How to cite this URL:
Sharma G. Miniaturized percutaneous nephrolithotomy: Is smaller really better?. Indian J Urol [serial online] 2021 [cited 2021 Oct 28];37:363-4. Available from: https://www.indianjurol.com/text.asp?2021/37/4/363/327367



   Summary Top


Zeng et al. published a multicenter open-labeled randomized controlled trial (RCT) comparing mini percutaneous nephrolithotomy (mPNL) with standard PNL (sPNL).[1] This was a noninferiority trial conducted across 20 centers in China.[1] In this study, the authors aimed to prove their hypothesis that mPNL is not inferior to sPNL for managing renal stones between 2 and 4 cm in size. The primary outcome of the study was one-session stone-free rate (SFR), and the secondary outcomes included the duration of the surgery, length of stay (LOS), complication rates, and pain on visual analog scale (VAS) score at 24 h.

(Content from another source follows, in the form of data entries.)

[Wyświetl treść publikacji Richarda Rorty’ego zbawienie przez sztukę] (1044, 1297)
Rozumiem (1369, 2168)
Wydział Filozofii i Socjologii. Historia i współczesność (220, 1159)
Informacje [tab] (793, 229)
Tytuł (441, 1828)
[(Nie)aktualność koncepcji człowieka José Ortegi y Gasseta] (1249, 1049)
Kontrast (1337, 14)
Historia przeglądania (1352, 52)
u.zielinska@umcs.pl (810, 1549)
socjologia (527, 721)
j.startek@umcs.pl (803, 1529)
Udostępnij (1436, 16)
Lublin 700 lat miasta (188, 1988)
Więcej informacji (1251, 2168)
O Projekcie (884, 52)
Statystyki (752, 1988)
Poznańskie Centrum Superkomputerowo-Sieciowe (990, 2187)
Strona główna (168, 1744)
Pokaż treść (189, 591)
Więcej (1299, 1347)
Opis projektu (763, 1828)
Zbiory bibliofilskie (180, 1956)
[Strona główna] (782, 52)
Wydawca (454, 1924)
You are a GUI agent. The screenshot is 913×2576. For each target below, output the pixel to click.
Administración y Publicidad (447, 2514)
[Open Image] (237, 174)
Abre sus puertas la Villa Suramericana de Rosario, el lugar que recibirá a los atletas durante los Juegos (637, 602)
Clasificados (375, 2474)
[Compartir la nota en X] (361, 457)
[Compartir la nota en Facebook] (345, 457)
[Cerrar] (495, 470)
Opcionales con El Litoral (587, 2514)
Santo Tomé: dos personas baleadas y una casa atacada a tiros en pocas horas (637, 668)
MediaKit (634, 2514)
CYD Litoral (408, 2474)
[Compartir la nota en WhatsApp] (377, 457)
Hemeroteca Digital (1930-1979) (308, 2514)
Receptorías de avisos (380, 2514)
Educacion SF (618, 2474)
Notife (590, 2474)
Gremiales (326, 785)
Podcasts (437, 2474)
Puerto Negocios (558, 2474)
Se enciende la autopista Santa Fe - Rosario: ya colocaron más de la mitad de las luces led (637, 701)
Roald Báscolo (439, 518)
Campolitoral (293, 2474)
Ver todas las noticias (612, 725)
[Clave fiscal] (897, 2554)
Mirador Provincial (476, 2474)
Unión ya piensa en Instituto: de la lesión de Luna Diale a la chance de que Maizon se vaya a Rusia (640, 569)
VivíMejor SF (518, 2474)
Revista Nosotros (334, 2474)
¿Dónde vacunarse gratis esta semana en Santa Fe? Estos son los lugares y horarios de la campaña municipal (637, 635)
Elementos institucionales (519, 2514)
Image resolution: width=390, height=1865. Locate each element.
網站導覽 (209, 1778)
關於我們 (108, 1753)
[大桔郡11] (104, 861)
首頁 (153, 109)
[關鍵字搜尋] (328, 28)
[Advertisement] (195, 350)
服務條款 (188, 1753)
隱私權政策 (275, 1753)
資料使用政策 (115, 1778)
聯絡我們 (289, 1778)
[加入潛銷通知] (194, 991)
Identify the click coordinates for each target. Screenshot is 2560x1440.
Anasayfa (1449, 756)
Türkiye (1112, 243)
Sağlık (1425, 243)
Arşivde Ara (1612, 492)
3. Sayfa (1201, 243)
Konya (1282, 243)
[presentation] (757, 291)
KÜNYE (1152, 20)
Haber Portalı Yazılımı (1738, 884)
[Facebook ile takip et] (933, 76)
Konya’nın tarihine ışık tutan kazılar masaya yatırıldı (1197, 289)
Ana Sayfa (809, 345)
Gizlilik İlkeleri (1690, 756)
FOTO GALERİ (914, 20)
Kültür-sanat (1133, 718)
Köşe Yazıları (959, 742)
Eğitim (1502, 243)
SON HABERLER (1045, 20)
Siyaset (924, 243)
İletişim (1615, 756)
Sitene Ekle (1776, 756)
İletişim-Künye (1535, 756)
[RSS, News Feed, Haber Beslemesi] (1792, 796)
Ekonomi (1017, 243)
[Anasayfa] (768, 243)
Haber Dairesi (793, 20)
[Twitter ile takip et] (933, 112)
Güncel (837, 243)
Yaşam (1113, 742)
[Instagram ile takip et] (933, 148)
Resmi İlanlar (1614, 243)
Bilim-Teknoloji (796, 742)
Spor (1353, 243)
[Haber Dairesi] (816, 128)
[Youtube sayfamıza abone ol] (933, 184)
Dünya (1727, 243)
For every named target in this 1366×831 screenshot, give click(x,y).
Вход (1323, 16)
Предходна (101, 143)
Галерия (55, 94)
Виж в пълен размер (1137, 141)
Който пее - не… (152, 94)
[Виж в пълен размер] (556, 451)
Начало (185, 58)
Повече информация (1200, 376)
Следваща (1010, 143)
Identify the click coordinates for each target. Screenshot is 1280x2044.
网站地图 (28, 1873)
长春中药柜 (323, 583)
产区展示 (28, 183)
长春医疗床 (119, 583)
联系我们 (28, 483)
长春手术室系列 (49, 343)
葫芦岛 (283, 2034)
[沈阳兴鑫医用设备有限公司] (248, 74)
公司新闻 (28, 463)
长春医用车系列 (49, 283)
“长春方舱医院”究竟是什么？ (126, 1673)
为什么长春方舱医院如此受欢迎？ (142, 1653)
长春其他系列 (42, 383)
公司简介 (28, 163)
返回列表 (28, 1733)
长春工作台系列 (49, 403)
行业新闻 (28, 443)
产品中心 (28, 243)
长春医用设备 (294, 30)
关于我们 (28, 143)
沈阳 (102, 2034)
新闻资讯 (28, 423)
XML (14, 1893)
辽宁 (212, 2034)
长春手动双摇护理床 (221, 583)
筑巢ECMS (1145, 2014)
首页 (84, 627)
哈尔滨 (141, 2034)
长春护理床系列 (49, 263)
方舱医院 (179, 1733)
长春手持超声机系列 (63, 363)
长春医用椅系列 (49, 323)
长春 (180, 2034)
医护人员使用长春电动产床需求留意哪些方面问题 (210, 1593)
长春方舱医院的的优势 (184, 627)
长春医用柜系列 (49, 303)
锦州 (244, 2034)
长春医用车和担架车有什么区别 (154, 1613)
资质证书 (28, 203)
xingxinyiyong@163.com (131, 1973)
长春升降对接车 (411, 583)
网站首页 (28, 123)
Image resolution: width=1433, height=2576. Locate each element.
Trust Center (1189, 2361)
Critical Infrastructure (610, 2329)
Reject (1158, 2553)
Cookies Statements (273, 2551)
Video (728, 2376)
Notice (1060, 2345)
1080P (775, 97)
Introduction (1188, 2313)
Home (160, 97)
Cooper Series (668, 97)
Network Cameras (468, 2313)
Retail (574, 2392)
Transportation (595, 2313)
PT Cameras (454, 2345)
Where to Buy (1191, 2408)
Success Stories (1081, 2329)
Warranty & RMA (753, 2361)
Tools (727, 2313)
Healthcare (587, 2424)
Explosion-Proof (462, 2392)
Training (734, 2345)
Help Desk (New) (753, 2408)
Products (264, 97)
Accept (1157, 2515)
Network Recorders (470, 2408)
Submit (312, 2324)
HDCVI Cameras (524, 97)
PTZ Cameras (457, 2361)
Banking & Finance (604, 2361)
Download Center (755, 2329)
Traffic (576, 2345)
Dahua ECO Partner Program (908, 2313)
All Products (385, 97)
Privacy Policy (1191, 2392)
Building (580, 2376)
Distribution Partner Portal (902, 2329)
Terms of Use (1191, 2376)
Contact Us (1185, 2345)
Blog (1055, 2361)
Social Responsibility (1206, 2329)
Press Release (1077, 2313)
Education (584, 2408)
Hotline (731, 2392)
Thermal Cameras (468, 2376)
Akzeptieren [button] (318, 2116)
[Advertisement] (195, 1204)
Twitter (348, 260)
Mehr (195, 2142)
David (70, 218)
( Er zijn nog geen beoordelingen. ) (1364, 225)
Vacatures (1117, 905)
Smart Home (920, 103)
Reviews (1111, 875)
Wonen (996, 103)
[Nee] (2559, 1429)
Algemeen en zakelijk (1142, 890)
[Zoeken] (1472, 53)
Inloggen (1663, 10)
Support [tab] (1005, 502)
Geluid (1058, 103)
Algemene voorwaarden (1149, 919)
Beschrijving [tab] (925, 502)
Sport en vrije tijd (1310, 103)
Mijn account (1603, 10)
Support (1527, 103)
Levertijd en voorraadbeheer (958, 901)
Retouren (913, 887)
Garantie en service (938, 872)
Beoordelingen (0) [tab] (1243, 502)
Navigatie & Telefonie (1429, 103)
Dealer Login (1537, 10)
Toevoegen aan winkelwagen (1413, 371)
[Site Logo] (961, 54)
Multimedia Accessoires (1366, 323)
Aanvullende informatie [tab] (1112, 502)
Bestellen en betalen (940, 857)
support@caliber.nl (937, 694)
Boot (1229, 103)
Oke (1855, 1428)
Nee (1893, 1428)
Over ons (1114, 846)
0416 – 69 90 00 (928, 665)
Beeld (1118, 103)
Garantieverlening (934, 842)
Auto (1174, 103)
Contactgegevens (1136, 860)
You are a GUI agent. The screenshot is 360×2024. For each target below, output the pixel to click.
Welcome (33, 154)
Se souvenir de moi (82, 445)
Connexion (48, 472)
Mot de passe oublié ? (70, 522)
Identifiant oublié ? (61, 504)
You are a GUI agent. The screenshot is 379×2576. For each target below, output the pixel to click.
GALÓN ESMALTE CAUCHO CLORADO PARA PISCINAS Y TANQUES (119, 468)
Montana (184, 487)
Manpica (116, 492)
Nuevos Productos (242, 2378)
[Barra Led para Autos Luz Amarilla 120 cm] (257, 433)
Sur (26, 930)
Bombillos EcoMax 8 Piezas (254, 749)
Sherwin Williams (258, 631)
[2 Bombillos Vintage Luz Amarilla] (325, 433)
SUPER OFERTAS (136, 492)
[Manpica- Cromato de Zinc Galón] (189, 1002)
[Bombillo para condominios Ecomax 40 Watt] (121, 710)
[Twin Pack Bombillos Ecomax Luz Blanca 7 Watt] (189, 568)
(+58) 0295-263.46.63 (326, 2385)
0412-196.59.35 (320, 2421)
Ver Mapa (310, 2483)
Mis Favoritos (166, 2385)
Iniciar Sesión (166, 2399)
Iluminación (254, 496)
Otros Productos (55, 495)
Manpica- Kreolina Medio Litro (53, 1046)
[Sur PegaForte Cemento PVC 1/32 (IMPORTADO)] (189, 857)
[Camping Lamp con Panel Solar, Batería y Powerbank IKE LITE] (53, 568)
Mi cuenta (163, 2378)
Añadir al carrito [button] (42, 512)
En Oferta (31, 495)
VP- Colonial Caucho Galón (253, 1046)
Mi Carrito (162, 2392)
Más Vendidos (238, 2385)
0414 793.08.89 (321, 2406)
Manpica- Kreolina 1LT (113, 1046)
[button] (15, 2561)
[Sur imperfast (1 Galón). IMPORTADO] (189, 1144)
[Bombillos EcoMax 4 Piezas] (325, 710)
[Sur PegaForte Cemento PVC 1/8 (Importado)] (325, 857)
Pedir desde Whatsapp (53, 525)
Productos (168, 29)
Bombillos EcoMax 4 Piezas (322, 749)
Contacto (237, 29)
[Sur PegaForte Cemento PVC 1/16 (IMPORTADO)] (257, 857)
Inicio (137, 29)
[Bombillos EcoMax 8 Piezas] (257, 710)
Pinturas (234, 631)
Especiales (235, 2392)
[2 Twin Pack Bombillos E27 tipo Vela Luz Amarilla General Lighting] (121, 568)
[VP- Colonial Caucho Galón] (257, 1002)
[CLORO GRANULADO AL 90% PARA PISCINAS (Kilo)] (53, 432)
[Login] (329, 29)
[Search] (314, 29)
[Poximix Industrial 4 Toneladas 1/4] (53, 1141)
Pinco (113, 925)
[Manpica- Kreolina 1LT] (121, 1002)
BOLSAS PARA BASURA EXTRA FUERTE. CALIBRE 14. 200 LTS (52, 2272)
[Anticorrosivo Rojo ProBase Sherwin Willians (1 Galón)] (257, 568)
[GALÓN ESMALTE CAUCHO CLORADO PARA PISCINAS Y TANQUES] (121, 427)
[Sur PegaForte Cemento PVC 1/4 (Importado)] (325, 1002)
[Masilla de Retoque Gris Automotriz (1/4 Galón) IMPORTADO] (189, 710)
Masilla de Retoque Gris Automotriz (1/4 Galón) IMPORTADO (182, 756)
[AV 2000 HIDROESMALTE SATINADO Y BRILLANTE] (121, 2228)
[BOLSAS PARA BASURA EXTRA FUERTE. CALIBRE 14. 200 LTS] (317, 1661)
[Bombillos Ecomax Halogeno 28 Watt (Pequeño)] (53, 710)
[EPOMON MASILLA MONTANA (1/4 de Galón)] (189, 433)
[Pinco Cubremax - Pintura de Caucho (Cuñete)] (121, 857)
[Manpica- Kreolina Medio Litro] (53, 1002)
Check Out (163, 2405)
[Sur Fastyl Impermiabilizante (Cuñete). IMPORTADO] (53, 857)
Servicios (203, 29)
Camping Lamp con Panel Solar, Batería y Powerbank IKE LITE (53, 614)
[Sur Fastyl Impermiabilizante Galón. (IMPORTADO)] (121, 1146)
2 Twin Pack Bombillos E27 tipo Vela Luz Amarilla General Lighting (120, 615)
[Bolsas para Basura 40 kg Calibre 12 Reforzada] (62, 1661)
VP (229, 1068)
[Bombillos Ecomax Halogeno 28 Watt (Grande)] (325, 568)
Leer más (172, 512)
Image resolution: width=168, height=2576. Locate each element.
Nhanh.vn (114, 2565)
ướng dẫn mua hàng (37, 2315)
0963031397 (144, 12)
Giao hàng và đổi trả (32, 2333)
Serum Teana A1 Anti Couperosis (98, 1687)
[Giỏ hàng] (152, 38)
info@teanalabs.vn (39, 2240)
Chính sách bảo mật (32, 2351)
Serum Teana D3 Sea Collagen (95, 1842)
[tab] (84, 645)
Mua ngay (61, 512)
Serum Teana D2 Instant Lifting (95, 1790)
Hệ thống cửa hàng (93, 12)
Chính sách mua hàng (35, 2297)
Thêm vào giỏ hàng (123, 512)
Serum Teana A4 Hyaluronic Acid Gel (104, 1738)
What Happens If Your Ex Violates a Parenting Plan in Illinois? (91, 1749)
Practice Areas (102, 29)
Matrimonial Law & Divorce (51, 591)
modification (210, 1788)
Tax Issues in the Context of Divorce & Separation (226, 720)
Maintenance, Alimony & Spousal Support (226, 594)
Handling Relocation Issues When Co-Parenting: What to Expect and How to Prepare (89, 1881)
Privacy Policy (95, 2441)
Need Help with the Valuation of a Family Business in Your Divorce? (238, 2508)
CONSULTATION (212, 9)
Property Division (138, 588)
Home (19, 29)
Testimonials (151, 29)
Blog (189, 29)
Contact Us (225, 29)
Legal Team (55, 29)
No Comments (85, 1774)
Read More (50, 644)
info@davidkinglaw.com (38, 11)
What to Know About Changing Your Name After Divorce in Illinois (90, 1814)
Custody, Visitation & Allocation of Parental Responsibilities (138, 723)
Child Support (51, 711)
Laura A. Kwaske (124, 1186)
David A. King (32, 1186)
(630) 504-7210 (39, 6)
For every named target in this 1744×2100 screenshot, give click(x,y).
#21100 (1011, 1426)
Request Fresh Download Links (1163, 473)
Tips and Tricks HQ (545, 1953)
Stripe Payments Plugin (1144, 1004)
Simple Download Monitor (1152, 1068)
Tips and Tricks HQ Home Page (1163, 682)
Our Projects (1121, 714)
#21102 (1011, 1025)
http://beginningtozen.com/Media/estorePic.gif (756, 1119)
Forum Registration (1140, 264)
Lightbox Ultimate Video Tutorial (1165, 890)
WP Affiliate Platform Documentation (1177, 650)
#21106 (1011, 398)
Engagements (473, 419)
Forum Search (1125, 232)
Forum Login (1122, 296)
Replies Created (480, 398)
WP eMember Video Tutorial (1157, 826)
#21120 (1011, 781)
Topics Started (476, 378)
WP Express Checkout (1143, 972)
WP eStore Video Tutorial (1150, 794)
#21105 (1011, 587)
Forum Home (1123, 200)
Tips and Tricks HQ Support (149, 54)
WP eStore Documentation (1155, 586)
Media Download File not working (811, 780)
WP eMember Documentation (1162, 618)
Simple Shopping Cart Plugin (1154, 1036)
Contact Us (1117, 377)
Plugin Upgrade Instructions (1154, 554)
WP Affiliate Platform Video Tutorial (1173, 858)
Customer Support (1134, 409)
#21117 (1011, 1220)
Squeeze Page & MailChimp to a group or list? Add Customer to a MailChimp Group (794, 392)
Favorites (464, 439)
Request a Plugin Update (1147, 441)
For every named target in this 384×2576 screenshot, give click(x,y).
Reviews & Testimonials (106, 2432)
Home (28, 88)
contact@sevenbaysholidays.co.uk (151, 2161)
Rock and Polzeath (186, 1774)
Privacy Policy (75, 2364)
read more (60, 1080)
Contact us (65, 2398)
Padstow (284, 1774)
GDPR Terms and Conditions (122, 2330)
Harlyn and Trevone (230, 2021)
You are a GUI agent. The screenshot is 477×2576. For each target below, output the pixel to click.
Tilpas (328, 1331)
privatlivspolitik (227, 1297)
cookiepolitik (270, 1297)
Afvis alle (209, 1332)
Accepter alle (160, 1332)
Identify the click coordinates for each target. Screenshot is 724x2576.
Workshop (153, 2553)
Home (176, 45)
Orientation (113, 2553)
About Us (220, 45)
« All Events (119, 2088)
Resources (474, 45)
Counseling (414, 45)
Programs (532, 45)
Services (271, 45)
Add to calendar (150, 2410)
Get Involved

All the procedures were performed by experienced surgeons and an 18F access sheath was used for mPNL and a 24F access sheath was used for sPNL. Stone-free status was determined with a X-ray of the kidney-ureter-bladder region and an ultrasound was performed before the discharge and again at follow-up. Noncontrast computed tomogram was performed in selected cases where there was a discrepancy between the plain radiograph and ultrasound. The noninferiority margin was set at −10% difference in the SFR between mPNL and sPNL.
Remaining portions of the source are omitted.